TASK TO CARRY OUT:
In the lines below, swap every "icon" for "button", keep everything else unchanged, and leave the pictures out of your answer.

MATERIAL PROVIDED:
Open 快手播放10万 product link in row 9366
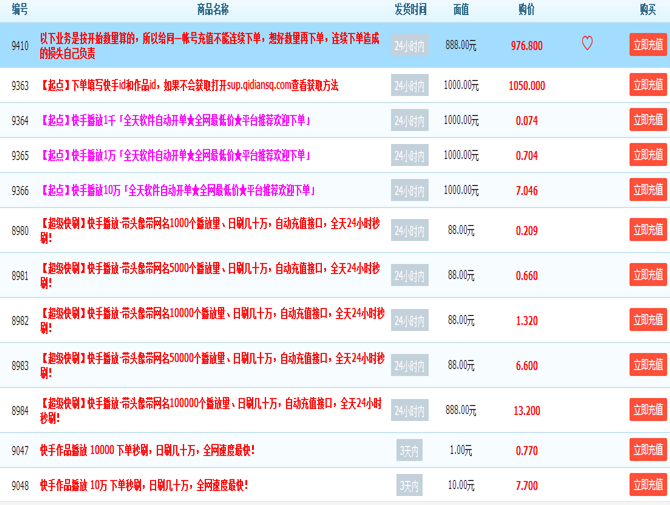This screenshot has height=505, width=670. 177,190
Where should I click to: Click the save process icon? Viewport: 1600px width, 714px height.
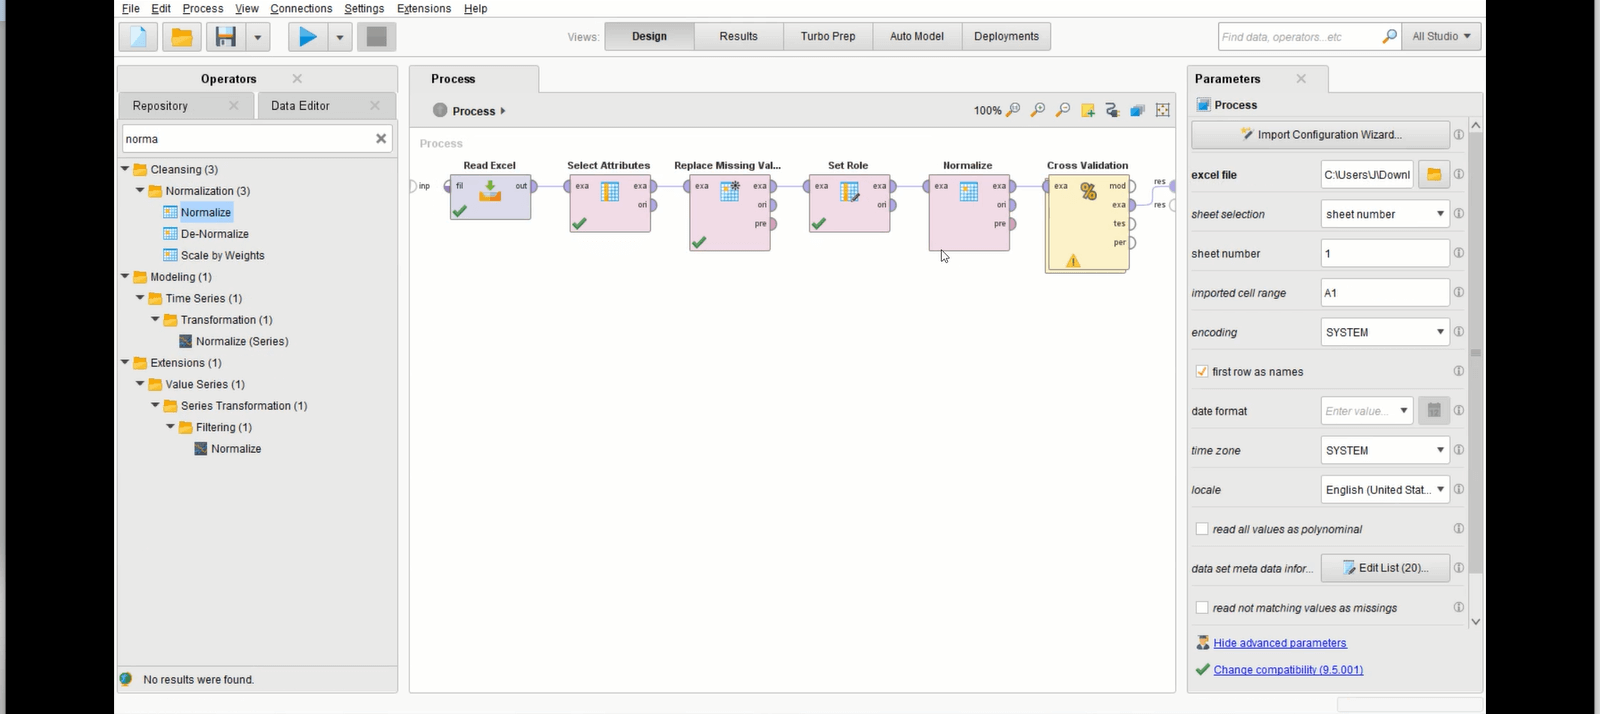(226, 37)
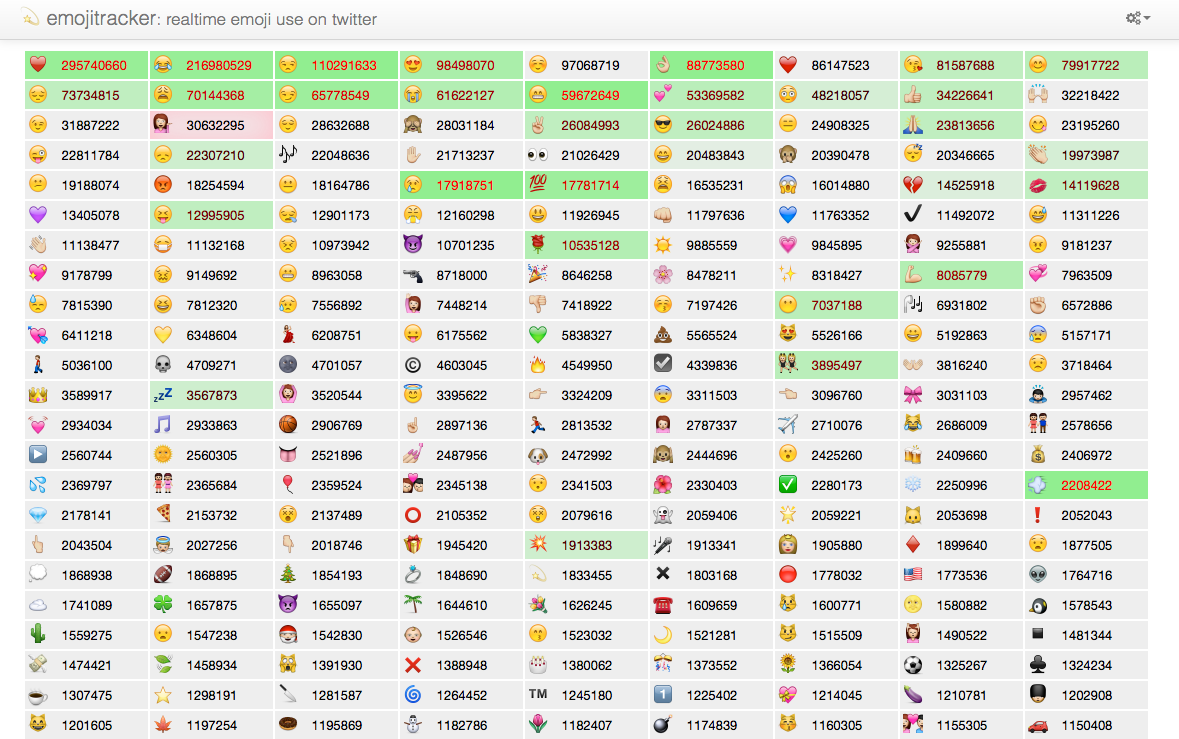Click the 100 points emoji

coord(538,185)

RIGHT ANSWER:
Open 快手播放10万 product link in row 9366
This screenshot has height=505, width=670. 177,190
Where should I click to: Click the save process button? Viewport: 1600px width, 714px height.
(226, 37)
Click the 100 points emoji

coord(538,185)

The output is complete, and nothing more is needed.